Inspectors also found food contact surfaces that had not been properly cleaned or sanitized, and inadequate shell stock identification records for shellfish. Shellfish, including oysters, clams, and mussels, are consumed raw or lightly cooked and require tag records that link each batch to a licensed harvester. Without those records, there is no way to pull a product if a harvest area is contaminated. The seventh citation, rated intermediate, was for multi-use utensils not properly cleaned.

The restaurant also had no written employee health policy, or an inadequate one. That is the administrative violation that tends to get dismissed as paperwork. It is not.

What These Violations Mean

The employee health policy violation matters because it is the mechanism that keeps sick workers out of the kitchen. Without a written policy, there is no formal system requiring employees to report symptoms like vomiting or diarrhea before handling food. Norovirus spreads directly through that route, and it only takes a small number of viral particles to infect a customer.

The unapproved food source violation and the shell stock recordkeeping failure are connected. Both remove the ability to trace an illness back to its origin. If a customer who ate at Sabor Dominicano on July 10 became sick, investigators would have no supplier records to pull, no harvest tags to cross-reference, and no chain of custody to follow. The investigation would start cold.

The parasite destruction failure is specific to fish. Regulators require either cooking fish to an internal temperature that kills parasites, or freezing it at minus 4 degrees Fahrenheit for seven days, or minus 31 degrees for 15 hours. Skipping that step means parasites can survive into a finished dish. Anisakis, for example, can cause severe abdominal pain and requires surgical removal in serious cases.

The food contact surface violation ties all of it together. Cutting boards, prep surfaces, and utensils that are not properly sanitized become transfer points. A surface that touched raw poultry and was not sanitized before the next use can carry Salmonella directly onto a ready-to-eat item.

The Longer Record

The July 10 inspection was not the first time Sabor Dominicano accumulated serious citations. State records show 17 inspections on file for this location, with 97 total violations across that history.

The most significant prior event was an emergency closure on July 25, 2025, for rodent activity. The restaurant was allowed to reopen the same day. That closure came during an inspection that also produced five high-severity violations and two intermediate ones, one of the worst single-day tallies in the facility's record before this month.

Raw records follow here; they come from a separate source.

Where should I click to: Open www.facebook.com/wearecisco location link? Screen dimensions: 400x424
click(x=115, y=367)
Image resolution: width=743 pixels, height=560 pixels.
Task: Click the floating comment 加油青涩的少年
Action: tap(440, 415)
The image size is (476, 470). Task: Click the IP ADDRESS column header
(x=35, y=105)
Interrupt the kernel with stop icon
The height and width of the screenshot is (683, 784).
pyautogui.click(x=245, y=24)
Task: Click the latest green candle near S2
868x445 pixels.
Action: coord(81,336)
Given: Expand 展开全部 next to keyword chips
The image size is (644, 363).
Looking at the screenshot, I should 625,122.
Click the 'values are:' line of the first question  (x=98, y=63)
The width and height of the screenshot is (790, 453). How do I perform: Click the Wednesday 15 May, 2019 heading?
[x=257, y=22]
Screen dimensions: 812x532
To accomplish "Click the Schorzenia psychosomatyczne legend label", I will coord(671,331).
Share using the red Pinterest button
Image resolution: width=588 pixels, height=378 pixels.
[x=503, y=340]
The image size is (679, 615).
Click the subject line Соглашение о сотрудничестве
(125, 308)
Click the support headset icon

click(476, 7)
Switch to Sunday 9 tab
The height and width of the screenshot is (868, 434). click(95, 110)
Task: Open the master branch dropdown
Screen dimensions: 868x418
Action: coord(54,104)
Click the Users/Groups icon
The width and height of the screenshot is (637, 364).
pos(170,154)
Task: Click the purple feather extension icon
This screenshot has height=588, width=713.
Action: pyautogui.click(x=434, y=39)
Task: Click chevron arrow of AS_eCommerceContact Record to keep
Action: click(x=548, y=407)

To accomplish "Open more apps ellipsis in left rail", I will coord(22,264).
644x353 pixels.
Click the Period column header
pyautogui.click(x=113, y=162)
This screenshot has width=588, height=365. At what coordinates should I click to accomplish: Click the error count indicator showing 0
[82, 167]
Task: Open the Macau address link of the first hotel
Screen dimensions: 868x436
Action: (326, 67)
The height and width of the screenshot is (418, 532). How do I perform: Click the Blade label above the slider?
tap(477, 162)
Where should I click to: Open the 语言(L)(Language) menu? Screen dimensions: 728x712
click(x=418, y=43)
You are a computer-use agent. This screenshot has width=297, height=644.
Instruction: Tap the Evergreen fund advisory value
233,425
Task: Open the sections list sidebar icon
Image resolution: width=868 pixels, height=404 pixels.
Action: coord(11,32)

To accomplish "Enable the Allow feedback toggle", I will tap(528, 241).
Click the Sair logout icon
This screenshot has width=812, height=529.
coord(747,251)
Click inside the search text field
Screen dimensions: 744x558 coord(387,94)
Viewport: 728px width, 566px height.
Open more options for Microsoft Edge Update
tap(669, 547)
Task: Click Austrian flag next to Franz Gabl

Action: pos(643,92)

A December 2025 inspection found three high-severity violations and three intermediate ones. The two inspections conducted on October 1, 2025, showed zero high-severity violations, suggesting the restaurant can meet standards when it chooses to. But the pattern across 2024 and 2025 shows high-severity violations appearing in nearly every non-follow-up inspection cycle.

The July 10, 2026 inspection produced six high-severity violations, the highest single-inspection count in the available record. It came almost exactly one year after the emergency closure for rodents.

Open for Business

State inspectors have the authority to order an emergency closure when violations present an immediate threat to public health. Six high-severity violations in a single inspection, including unapproved food sources, undercooked food, and no parasite destruction procedures, did not meet that threshold on July 10.

Sabor Dominicano remained open after the inspection.